To be done >> Copy out the stretch of entries below from the line containing "scrollbar left arrow" through the line containing "Looking at the screenshot, I should [x=102, y=501].", both included, with no changes.

(Saved entries)

────────

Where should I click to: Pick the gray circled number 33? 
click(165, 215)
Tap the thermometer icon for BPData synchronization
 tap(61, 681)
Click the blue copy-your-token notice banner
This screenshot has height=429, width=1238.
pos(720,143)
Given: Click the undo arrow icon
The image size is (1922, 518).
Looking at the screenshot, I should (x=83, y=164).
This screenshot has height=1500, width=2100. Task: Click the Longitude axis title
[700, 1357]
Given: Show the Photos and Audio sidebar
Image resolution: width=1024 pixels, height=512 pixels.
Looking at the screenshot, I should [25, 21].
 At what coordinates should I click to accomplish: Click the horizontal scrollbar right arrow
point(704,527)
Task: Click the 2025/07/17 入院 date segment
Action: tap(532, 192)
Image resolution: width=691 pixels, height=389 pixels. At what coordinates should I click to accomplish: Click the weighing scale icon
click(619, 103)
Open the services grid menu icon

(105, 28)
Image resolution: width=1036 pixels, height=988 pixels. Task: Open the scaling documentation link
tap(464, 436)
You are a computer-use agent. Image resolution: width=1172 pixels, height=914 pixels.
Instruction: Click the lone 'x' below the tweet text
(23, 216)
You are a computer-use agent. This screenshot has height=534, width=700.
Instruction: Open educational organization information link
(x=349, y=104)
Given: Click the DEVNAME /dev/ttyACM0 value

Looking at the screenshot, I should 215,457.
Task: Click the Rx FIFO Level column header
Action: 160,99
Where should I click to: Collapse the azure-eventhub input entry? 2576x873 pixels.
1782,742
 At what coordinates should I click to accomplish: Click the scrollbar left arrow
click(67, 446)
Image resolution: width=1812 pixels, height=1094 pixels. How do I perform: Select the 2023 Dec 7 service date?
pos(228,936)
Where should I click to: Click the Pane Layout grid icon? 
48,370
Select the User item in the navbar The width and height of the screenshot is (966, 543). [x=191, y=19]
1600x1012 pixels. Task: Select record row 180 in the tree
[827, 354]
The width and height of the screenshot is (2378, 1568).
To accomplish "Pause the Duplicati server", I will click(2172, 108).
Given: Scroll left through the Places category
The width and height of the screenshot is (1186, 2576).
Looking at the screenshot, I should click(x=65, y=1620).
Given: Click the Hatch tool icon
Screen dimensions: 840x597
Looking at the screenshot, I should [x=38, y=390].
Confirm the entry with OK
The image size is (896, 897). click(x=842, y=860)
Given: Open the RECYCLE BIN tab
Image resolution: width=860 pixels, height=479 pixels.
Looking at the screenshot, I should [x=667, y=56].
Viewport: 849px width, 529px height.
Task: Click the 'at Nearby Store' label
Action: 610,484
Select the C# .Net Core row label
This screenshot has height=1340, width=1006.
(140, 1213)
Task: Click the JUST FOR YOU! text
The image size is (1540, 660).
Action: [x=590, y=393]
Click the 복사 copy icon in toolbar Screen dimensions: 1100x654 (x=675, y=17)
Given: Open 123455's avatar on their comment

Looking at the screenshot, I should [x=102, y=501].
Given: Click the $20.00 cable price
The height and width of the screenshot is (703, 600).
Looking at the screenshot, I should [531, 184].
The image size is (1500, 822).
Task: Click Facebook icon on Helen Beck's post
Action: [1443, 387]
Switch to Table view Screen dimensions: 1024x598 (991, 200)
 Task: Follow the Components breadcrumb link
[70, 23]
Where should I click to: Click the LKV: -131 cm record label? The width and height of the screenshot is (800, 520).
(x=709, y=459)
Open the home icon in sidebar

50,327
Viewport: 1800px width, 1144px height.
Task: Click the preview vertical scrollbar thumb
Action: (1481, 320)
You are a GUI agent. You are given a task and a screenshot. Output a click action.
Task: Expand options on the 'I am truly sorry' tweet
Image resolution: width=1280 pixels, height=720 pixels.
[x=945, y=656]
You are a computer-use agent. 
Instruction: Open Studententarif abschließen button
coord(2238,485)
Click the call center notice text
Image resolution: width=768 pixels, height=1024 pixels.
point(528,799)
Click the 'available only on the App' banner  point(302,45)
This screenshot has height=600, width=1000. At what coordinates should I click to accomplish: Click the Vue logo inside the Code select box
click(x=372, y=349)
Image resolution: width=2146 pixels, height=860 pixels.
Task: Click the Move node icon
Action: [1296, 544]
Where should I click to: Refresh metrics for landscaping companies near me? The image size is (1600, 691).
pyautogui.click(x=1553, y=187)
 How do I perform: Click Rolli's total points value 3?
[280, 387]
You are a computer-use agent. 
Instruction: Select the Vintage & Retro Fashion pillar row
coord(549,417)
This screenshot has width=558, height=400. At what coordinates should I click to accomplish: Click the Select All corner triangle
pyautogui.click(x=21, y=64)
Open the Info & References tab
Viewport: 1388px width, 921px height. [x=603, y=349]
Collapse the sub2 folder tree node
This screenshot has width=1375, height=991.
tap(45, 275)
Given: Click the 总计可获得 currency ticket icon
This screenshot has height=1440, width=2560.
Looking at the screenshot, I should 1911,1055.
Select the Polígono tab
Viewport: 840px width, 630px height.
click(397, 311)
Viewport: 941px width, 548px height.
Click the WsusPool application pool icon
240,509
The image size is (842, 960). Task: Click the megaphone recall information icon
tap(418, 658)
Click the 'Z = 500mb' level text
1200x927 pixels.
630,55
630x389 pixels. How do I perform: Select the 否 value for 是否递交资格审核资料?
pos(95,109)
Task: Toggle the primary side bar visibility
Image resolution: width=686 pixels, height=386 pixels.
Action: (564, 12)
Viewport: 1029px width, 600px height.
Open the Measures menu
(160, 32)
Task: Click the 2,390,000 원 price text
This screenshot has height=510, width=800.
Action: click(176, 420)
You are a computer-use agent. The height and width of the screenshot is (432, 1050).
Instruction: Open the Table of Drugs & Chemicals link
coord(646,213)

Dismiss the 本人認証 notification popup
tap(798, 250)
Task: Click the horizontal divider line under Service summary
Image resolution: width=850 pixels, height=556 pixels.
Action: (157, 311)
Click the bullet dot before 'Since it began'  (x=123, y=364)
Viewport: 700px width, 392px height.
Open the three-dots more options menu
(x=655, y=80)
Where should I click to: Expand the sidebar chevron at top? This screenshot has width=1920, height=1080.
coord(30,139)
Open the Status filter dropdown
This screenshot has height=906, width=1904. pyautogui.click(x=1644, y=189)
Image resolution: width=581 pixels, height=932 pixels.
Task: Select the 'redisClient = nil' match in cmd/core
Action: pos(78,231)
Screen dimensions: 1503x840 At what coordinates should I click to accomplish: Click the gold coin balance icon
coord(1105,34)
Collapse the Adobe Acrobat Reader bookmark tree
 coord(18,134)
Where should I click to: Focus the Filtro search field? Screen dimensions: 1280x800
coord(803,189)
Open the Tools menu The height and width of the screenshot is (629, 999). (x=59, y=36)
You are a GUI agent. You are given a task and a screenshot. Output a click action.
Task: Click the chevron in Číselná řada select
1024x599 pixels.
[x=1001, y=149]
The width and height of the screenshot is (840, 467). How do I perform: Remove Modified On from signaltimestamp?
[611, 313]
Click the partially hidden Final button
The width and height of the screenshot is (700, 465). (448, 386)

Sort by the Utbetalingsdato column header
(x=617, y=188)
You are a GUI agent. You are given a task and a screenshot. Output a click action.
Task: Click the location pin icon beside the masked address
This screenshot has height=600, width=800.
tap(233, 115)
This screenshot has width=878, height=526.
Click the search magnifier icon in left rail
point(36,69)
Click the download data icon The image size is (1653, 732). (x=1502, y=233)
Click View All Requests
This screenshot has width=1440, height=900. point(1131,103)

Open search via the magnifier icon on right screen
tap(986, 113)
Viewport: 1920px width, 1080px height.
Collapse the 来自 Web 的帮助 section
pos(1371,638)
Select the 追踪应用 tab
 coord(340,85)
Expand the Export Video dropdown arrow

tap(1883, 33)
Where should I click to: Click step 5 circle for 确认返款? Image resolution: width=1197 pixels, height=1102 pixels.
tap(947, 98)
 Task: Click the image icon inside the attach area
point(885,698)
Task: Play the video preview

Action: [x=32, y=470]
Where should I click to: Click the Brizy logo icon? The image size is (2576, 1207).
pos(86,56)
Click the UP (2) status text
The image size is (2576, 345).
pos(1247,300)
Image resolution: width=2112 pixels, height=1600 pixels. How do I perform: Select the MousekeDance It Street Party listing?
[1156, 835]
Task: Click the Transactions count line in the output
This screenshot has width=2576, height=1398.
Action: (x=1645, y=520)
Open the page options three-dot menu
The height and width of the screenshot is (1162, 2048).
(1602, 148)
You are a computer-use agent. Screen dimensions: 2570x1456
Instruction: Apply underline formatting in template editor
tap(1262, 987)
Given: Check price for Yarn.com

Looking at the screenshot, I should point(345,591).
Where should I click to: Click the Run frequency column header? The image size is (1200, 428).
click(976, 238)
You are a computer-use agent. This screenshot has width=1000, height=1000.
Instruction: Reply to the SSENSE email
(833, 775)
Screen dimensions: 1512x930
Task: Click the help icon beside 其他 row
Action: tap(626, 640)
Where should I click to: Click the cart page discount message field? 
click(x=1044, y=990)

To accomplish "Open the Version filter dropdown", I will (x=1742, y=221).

────────

The answer >>
 At what coordinates should I click to accomplish: Click the scrollbar left arrow
click(67, 446)
Image resolution: width=1812 pixels, height=1094 pixels. How do I perform: Select the 2023 Dec 7 service date?
pos(228,936)
Where should I click to: Click the Pane Layout grid icon? 
48,370
Select the User item in the navbar The width and height of the screenshot is (966, 543). [x=191, y=19]
1600x1012 pixels. Task: Select record row 180 in the tree
[827, 354]
The width and height of the screenshot is (2378, 1568).
To accomplish "Pause the Duplicati server", I will click(2172, 108).
Given: Scroll left through the Places category
The width and height of the screenshot is (1186, 2576).
Looking at the screenshot, I should click(x=65, y=1620).
Given: Click the Hatch tool icon
Screen dimensions: 840x597
Looking at the screenshot, I should [x=38, y=390].
Confirm the entry with OK
The image size is (896, 897). click(x=842, y=860)
Given: Open the RECYCLE BIN tab
Image resolution: width=860 pixels, height=479 pixels.
Looking at the screenshot, I should [x=667, y=56].
Viewport: 849px width, 529px height.
Task: Click the 'at Nearby Store' label
Action: 610,484
Select the C# .Net Core row label
This screenshot has height=1340, width=1006.
(140, 1213)
Task: Click the JUST FOR YOU! text
The image size is (1540, 660).
Action: [x=590, y=393]
Click the 복사 copy icon in toolbar Screen dimensions: 1100x654 (x=675, y=17)
Given: Open 123455's avatar on their comment

Looking at the screenshot, I should [x=102, y=501].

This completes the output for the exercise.